» PROBLEM DETAILS:
Rewrite the records from the line holding "You are a computer-use" through the line holding "pyautogui.click(x=672, y=1072)", inclusive, changing "dropdown" to "drop-down menu" and keeping everything else the same. Return only those lines and leave out the pictures.
+++ SUPPLIED RECORDS +++
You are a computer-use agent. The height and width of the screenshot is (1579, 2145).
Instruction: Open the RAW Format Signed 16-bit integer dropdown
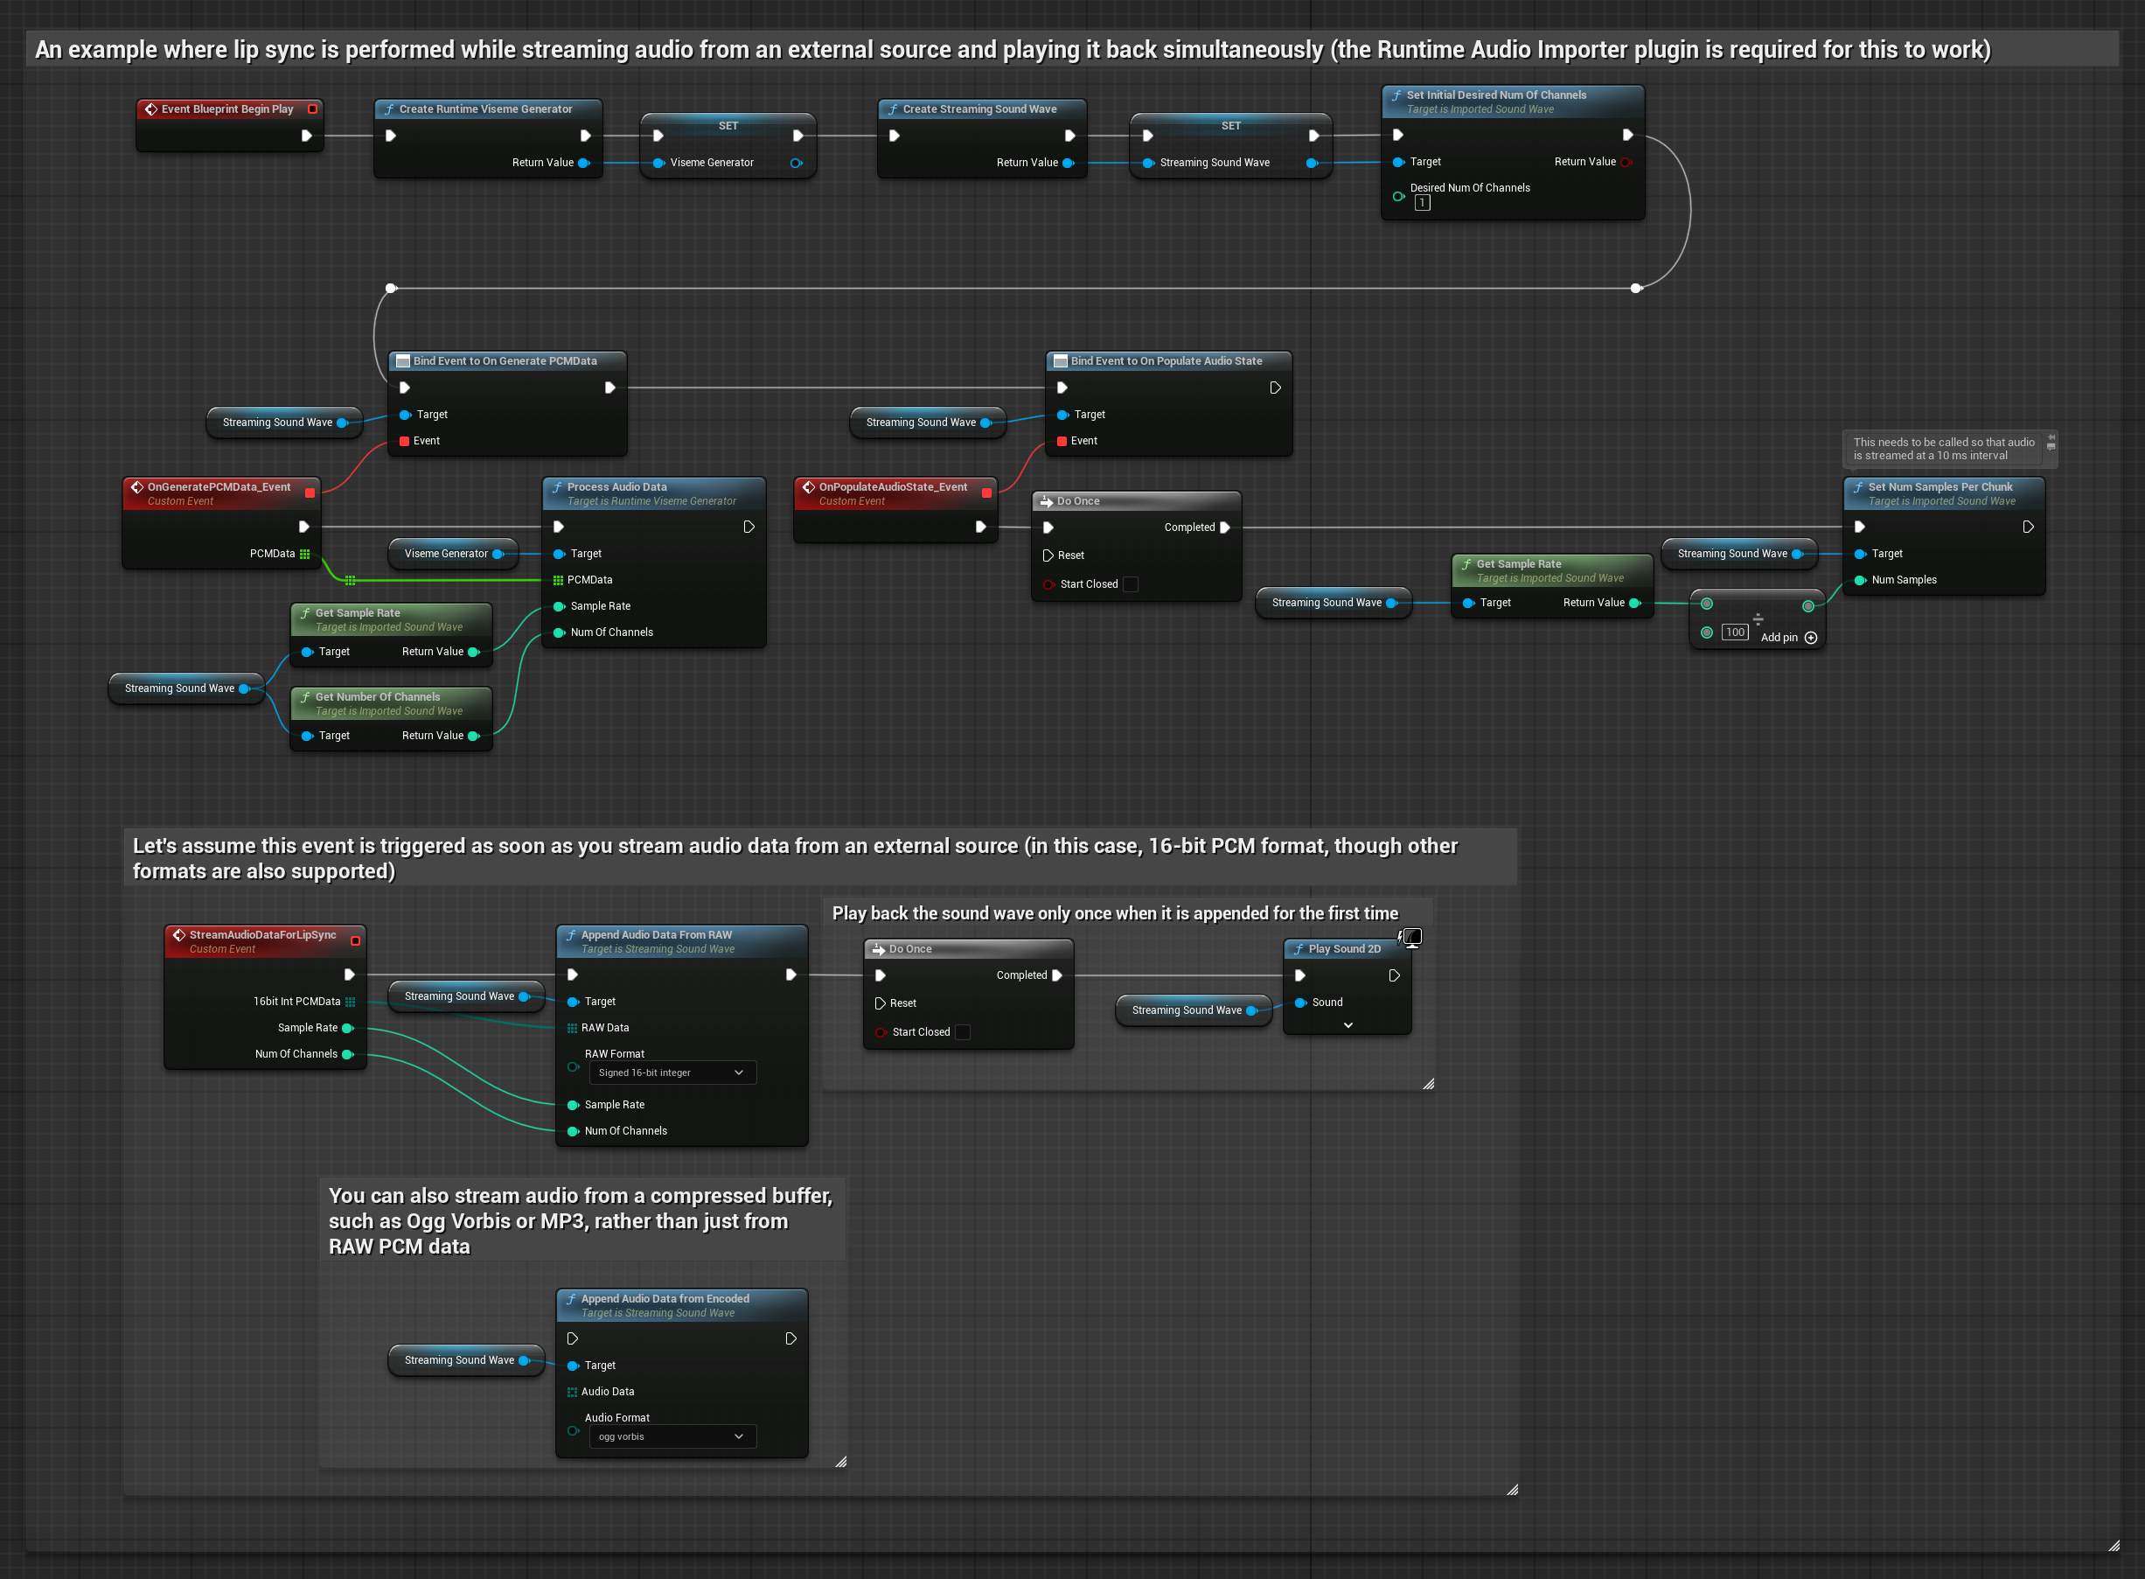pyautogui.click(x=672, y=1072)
+++
+++ SUPPLIED RECORDS +++
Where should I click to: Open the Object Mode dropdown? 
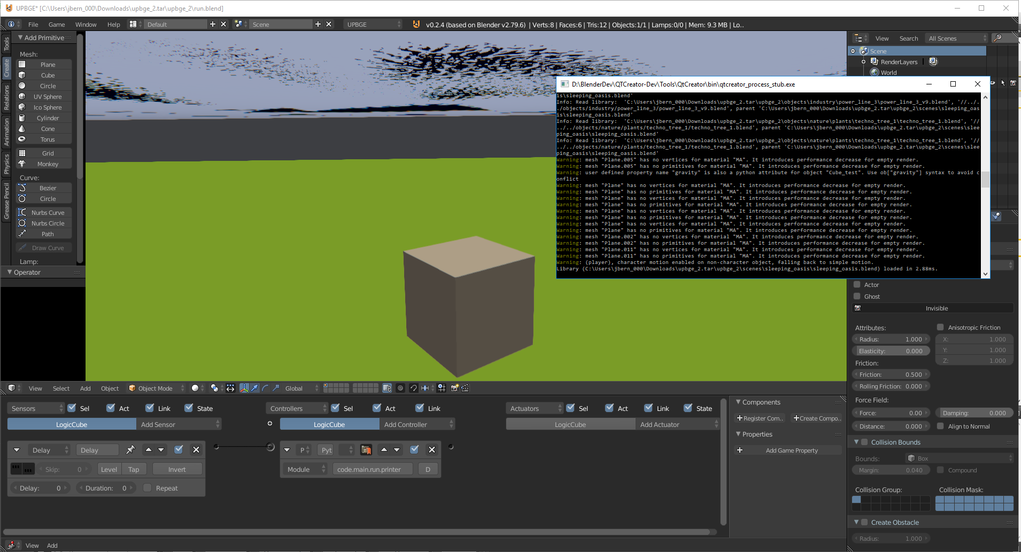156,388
+++
» OUTPUT:
You are a computer-use agent. The height and width of the screenshot is (1579, 2145).
Instruction: Open the RAW Format Signed 16-bit integer drop-down menu
pyautogui.click(x=672, y=1072)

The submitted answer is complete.